Despite carrying monikers like 'fake' or 'dummy' or 'sham,' some placebo pills may be potent enough to taint medical research results, hints a new review of more than 150 clinical trials.

This time researchers aren't just talking about a 'placebo effect' on the mind, but rather physiological effects of the pills' constituents on the body. What's more, they found that less than one out of every 10 studies published in four top medical journals actually divulged what ingredients were used in placebo pills.

"We've been trained to associate placebos with being inert," lead researcher Dr. Beatrice Golomb of the University of California, San Diego, told Reuters Health. "But there isn't evidence that anything is truly physiologically inert."

"This really does question the primary foundation on which medical care is based," added Golomb.

A standard method used to deduce whether or not an experimental drug is effective is to compare it to one that looks, smells and tastes the same yet lacks active ingredients: a placebo.
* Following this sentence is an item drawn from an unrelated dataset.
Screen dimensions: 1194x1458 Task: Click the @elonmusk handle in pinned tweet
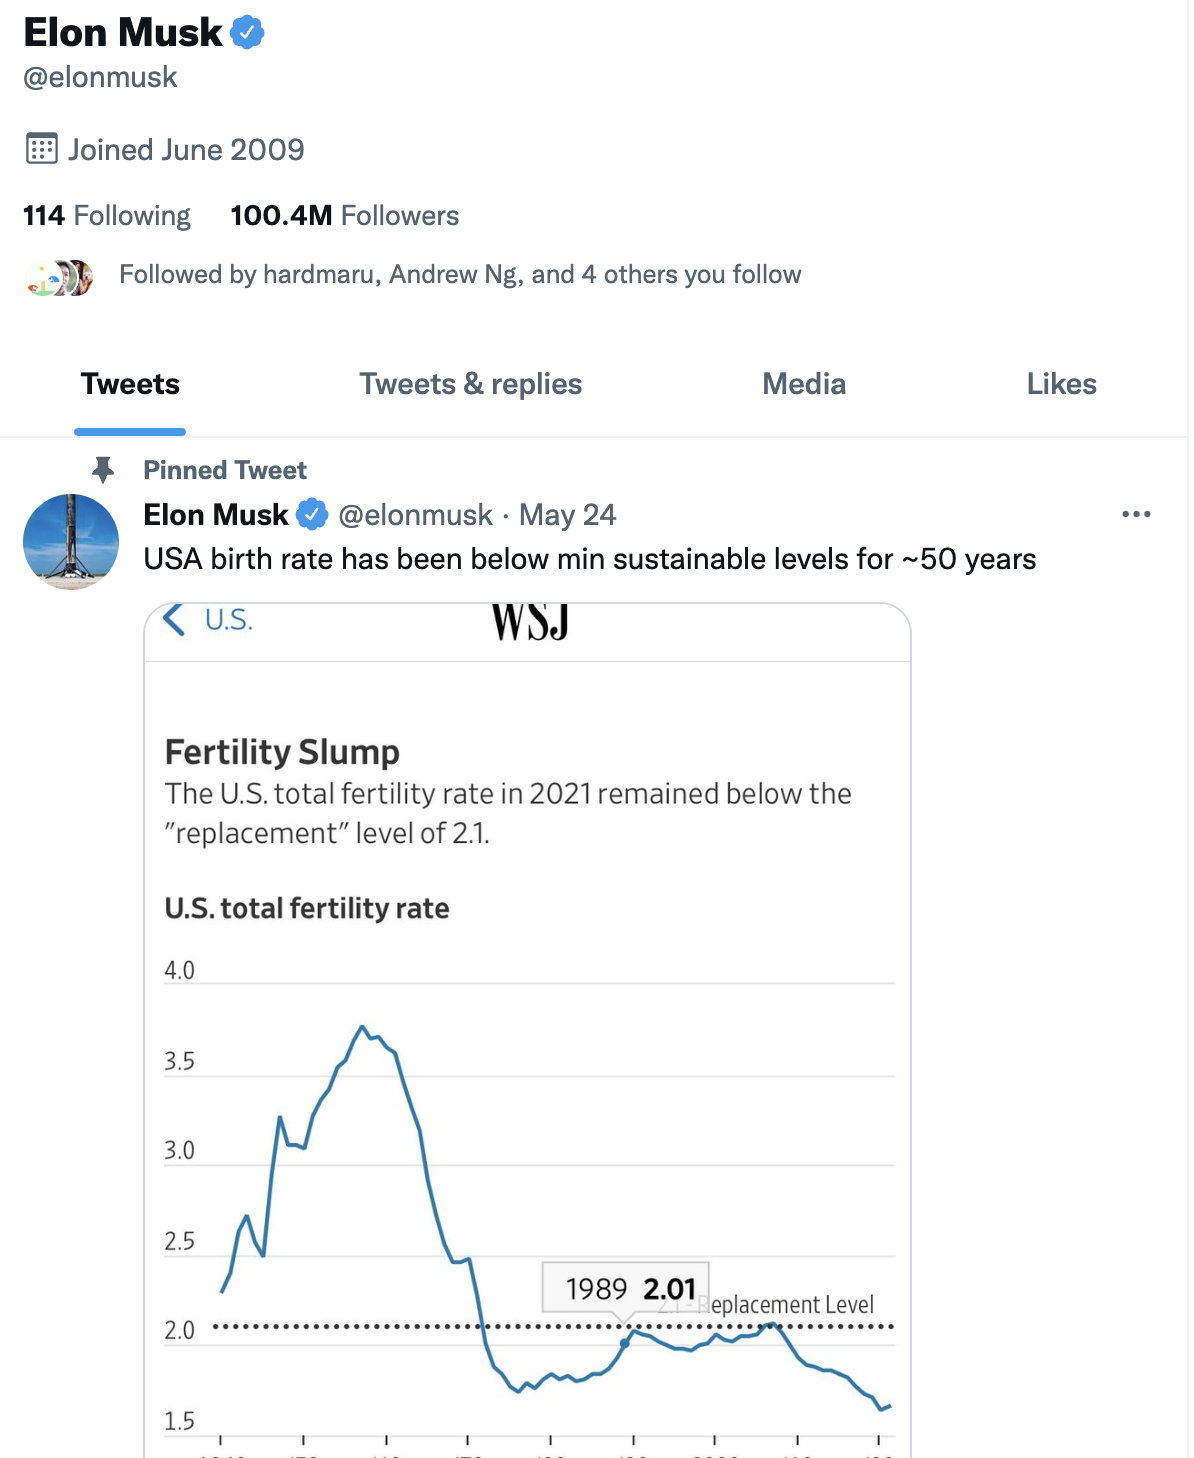(x=415, y=515)
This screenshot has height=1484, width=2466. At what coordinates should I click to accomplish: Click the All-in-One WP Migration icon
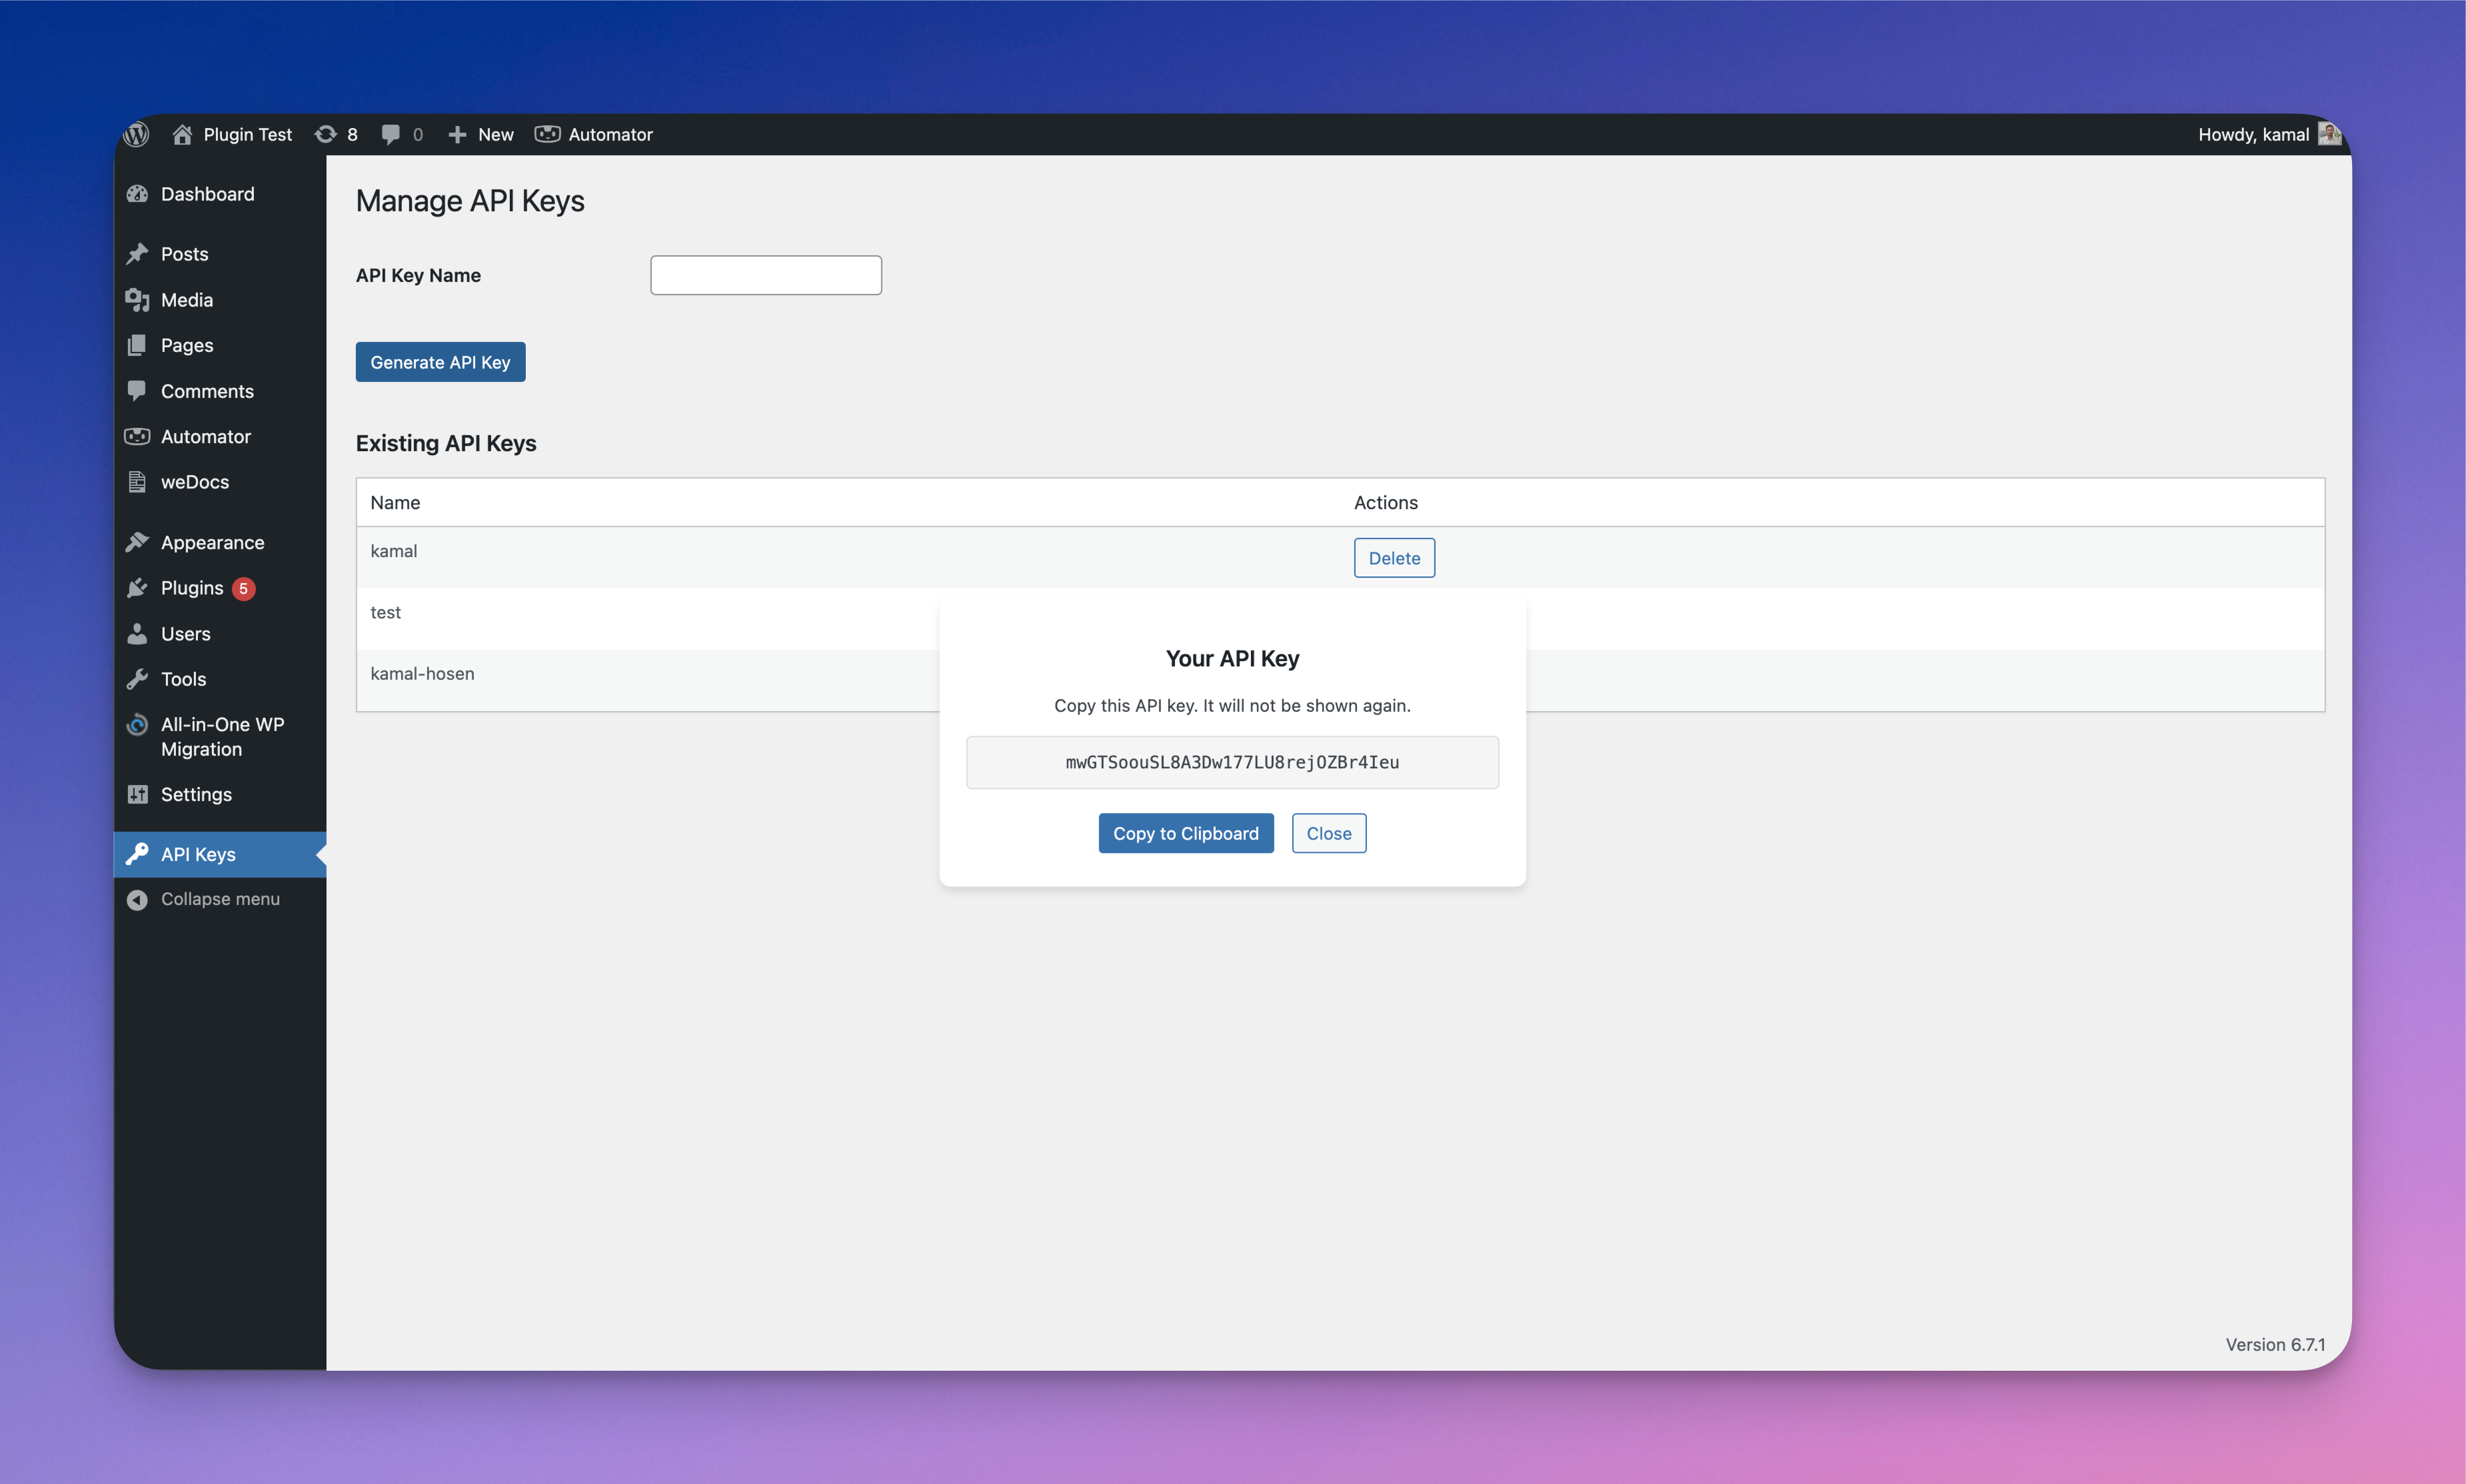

By keeping patients unaware of which pill they consume, a research team can learn if the differences in observed outcomes are due to the medication itself or simply the power of suggestion.

At least that's the ideal. However, in looking at older studies of heart disease, Golomb noticed that placebos often consisted of things like olive or corn oil, which are now known to lower cholesterol levels -- potentially diluting the experimental treatment's perceived benefits.

Some earlier clinical trials of cancer and HIV treatments, she found, used placebo pills composed of lactose sugar and found relatively few gastrointestinal problems in the experimental group: AIDS and cancer patients can be at an increased risk for lactose intolerance.

And these were just the rare studies that included the recipe. Further, she noted that the company producing the experimental drug often supplies the study placebo as well.

"This led me to wonder," said Golomb. "What rules are there about what goes into placebos?"

She contacted the U.S. Food and Drug Administration and learned that, in fact, there were no rules.

So Golomb and her colleagues decided to dig deeper. They reviewed 167 placebo-controlled trials published in highly respected medical journals in 2008 and 2009 and found that placebo components were very rarely described.

Only about 8 percent of the trials shared the contents of the pills. Studies were a little more open regarding placebo injections and other treatments with about one in every four divulging the information, report the researchers in the Annals of Internal Medicine.

"We can only hope that this hasn't seriously systematically affected medical treatment," noted Golomb.

But she and her team suggest that it is a very real possibility, with potentially serious consequences. "An ineffective treatment might appear effective, or an effective treatment might appear ineffective in trials," senior researcher Jeremy Howick of the University of Oxford, in England, told Reuters Health in an email. "This is obviously harmful for public health since it could lead to use and payment for ineffective treatments, or failure to recognize effective ones."

"Placebos are best viewed as treatments in their own right," he added.

Dr. Matthew Falagas, director of the Alfa Institute of Biomedical Sciences in Athens, Greece, who was not involved in the study, also noted that ongoing research has shown how various substances used as placebos can have both expected and unexpected effects.

"From this point of view, it is useful to know the exact constituents of a placebo pill," he told Reuters Health in an e-mail.

"The real hope is that this will lead the major medical journals to demand disclosure so we can do a better job of interpreting results as they come in," said Golomb.

She suggested that such openness could also ultimately lead to improvements in the composition of future placebos.

"When people talk about the placebo effect, they always presume it to be some kind of psychological affective suggestibility," she added. "But we need to keep in mind the possibility that it could be an actual effect of the drug."